I used the SPARQL package in R to to do the query and write the results to CSV:

endpoint <- "http://live.dbpedia.org/sparql"
endpoint <- "http://dbpedia.org/sparql"
options <- NULL

query = "

PREFIX owl: <http://www.w3.org/2002/07/owl#>
PREFIX xsd: <http://www.w3.org/2001/XMLSchema#>
PREFIX rdfs: <http://www.w3.org/2000/01/rdf-schema#>
PREFIX rdf: <http://www.w3.org/1999/02/22-rdf-syntax-ns#>
PREFIX dc: <http://purl.org/dc/elements/1.1/>
PREFIX dbpedia: <http://dbpedia.org/>
PREFIX dcterms: <http://purl.org/dc/terms/>
PREFIX category: <http://dbpedia.org/resource/Category:>
PREFIX grs: <http://www.georss.org/georss/>

SELECT ?person ?name ?born ?gps ?label WHERE {
?person dcterms:subject category:Premier_League_players.
?person rdfs:label ?name
FILTER ( lang(?name) = 'en' ) .
?person dbpedia-owl:birthPlace ?born .
?born rdf:type dbpedia-owl:City .
?born grs:point ?gps .
?born rdfs:label ?label
FILTER(LANG(?label) = '' || LANGMATCHES(LANG(?label), 'en'))
}
"

qd <- SPARQL(endpoint,query)
df <- qd$results
write.csv(df, file = "footballersborn.csv")

I like to play with my data in OpenRefine before I do anything.. this isn’t a step that I would really need to do as I’m sure I could do some of my data cleansing in R, but for a first pass at things its just easier and quicker to have a look at the data and see what sort of stuff I need to clean up. In this case I just created two new columns, these were separate long and lat columns based from the GPS column.

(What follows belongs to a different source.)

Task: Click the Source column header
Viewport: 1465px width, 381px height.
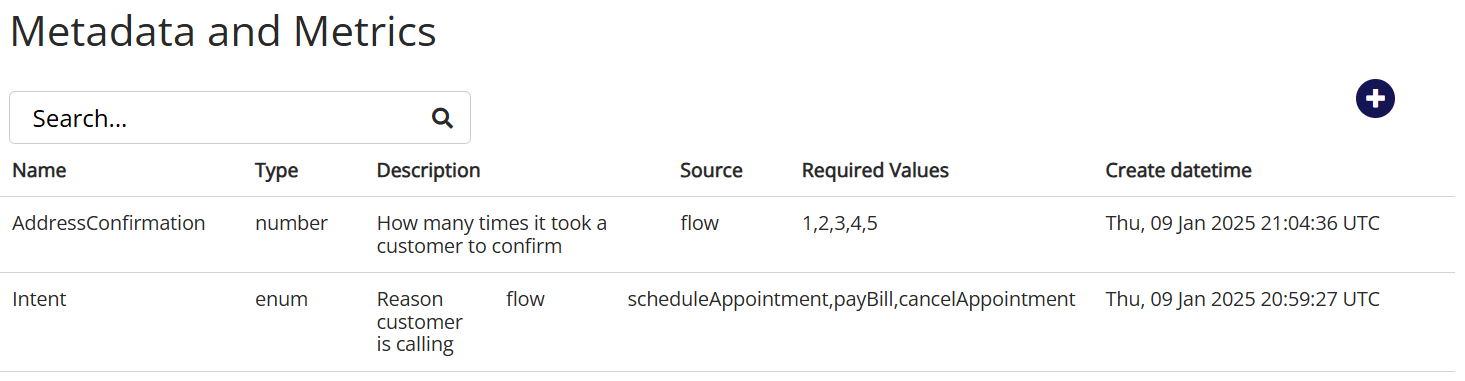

At this stage I noticed something fishey about my dataset, I’m guessing that there was eitherĀ  something wrong with my query or the dataset, the biggest giveaway seemed to be that according to my dataset there were no footballers who have played in Premier League from France. I decided to press on anyway as this exercise was more about creating a repeatable process for now. At this stage it is very easy to plot the data as a punch of pins on Google Maps using Google Fusion Tables, I’ve done something similar before using the birth place of wrestlers. However, I wanted to create an intensity/choropleth map which is slightly different, Google Fusion Tables classic is supposed to do this, but the new version only creates heatmaps.

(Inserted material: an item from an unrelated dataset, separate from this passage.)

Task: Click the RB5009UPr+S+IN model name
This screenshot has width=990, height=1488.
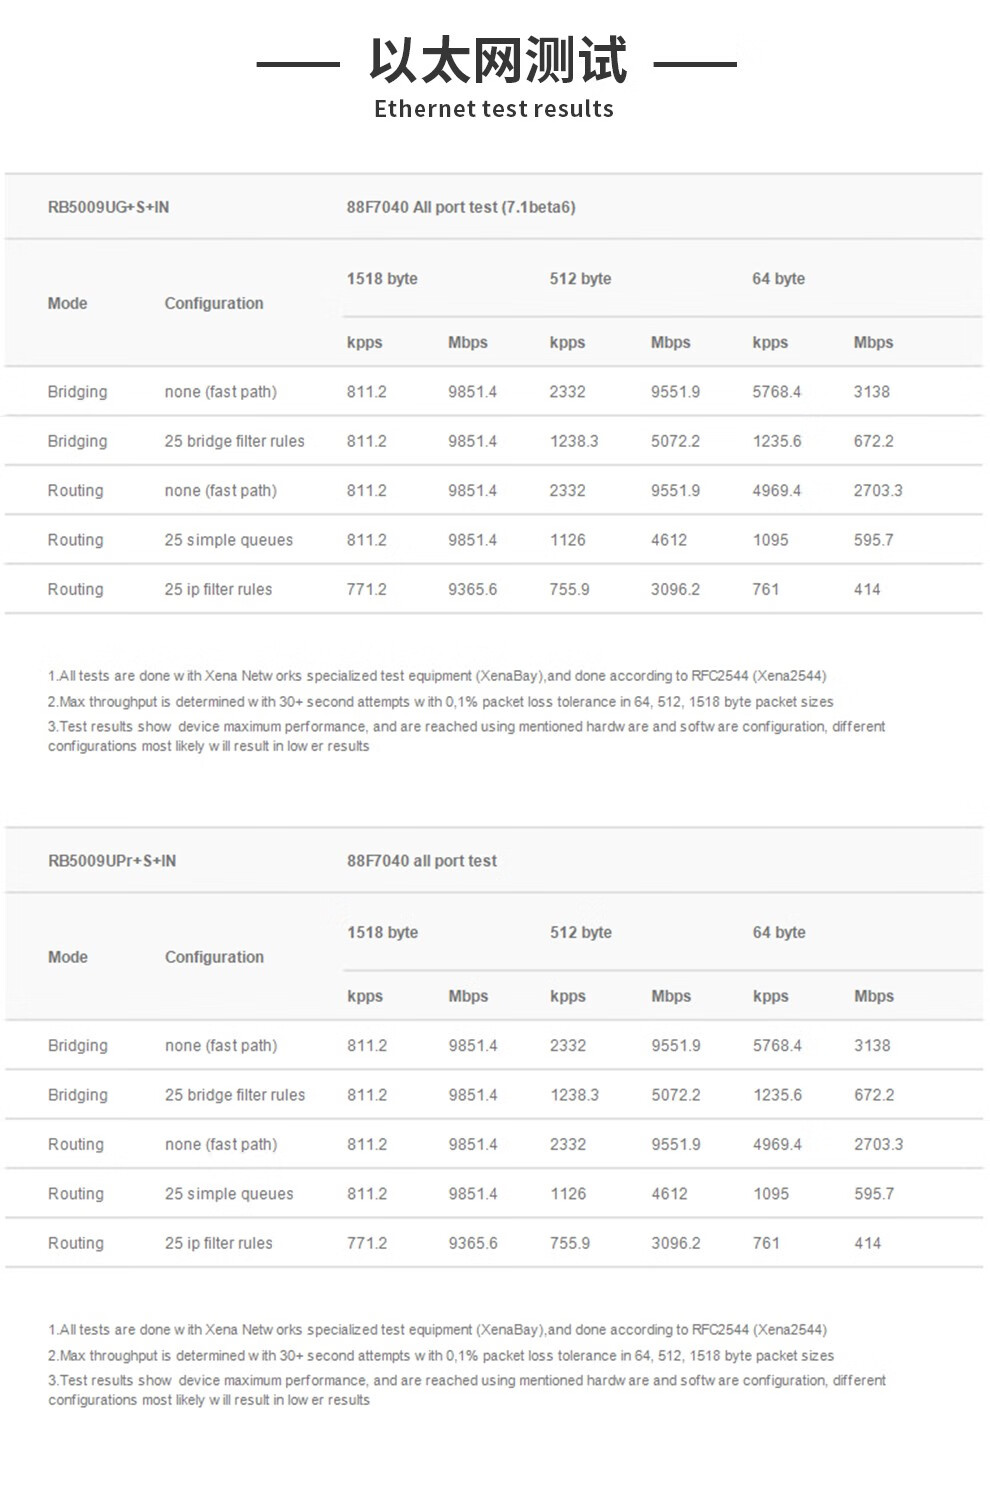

To have a go at doing this I needed to count up the number of occurrences of births of footballs from each country. I didn’t have country information in my dataset, so I quickly wrote a function to take the long and lat columns and create a dataframe of countriy codes. I then attached this dataframe to my old one, anybody who copies this will need to create an account at geonames.org and replace the username:

test <- function(test) {connectStr <- paste('http://ws.geonames.org/countryCode?lat=',test[7],'&lng=',test[6],'&username=user' , sep="")
                        con <- url(connectStr)
                        data<-readLines(con)
                        close(con)
                        return (data)}

ccodes<-apply(footlonglat, 1, test)
footlonglat$ccodes <- ccodes

I then counted the occurrences of county codes and wrote it to CSV.

number_of_players<-table(footlonglat$ccodes)
write.csv(number_of_players, file = "noplayers.csv")

The aim of this was to get it in to Google Fusion Tables and merge the table with a public table that had country codes and kmz details. This worked and the classic view was able to create an intensity map. The problem was while the process seemed to work, the map didn’t do anything. It could be because the data was small, or that Google Fusion Classic is on the way out, or that I just can’t use Google Fusion Tables properly… more experiments required.

I was able to load the CSV straight to chartsbin, which created this:

maps

There is a choropleth package for R, which is the next thing to try to cut down the steps.